THE REQUEST | Copy everything from the line containing "Select the 'Issue" down to the line containing "tap(372, 378)", requests included. Multiply each coordinate in the answers by 1.65, round to the nearest whole number with halves going up, leave every other number as it is, and leave the pictures out.

DATASET RECORDS |
============

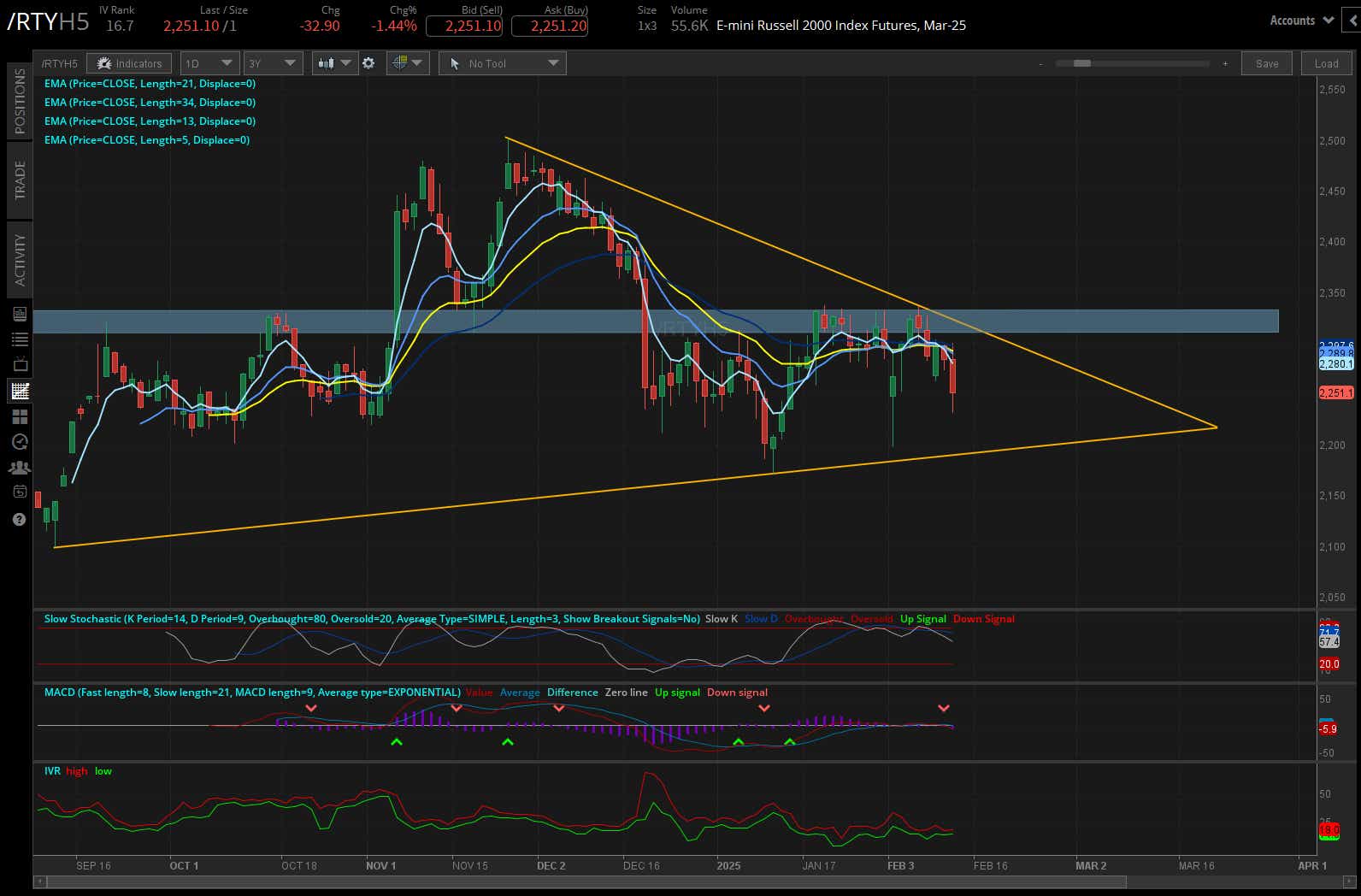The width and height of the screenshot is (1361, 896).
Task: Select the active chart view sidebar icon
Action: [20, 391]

============

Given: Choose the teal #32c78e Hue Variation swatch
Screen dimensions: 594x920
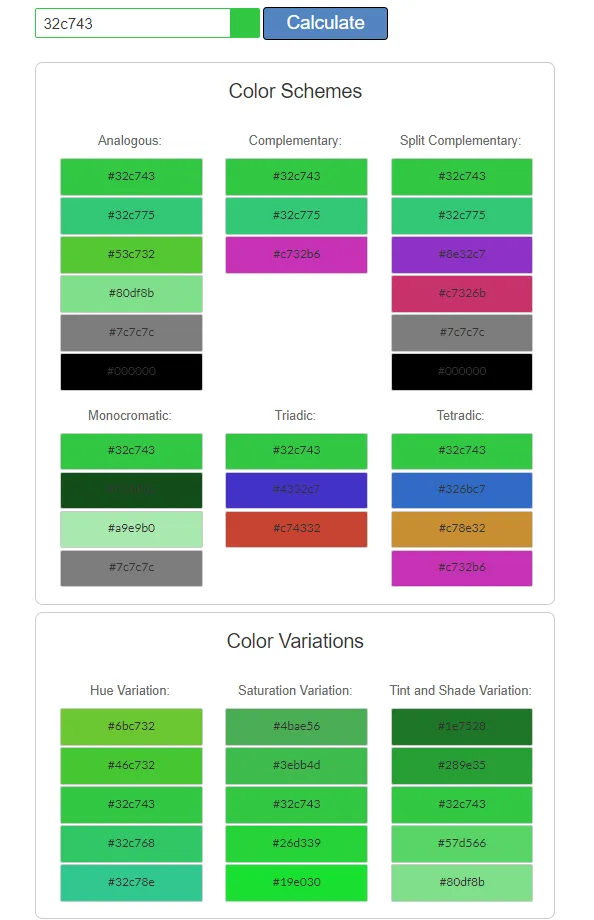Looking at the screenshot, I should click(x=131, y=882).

============

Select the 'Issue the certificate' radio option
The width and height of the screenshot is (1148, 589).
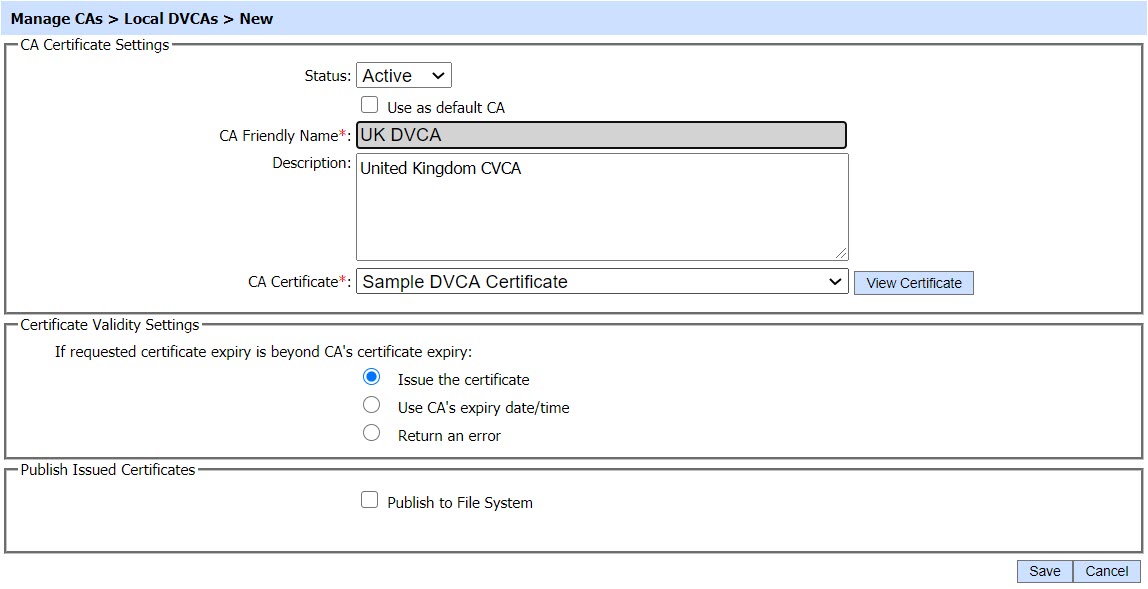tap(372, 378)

============

ANSWER FOR THIS EXERCISE |
Select the 'Issue the certificate' radio option
The width and height of the screenshot is (1148, 589).
tap(614, 624)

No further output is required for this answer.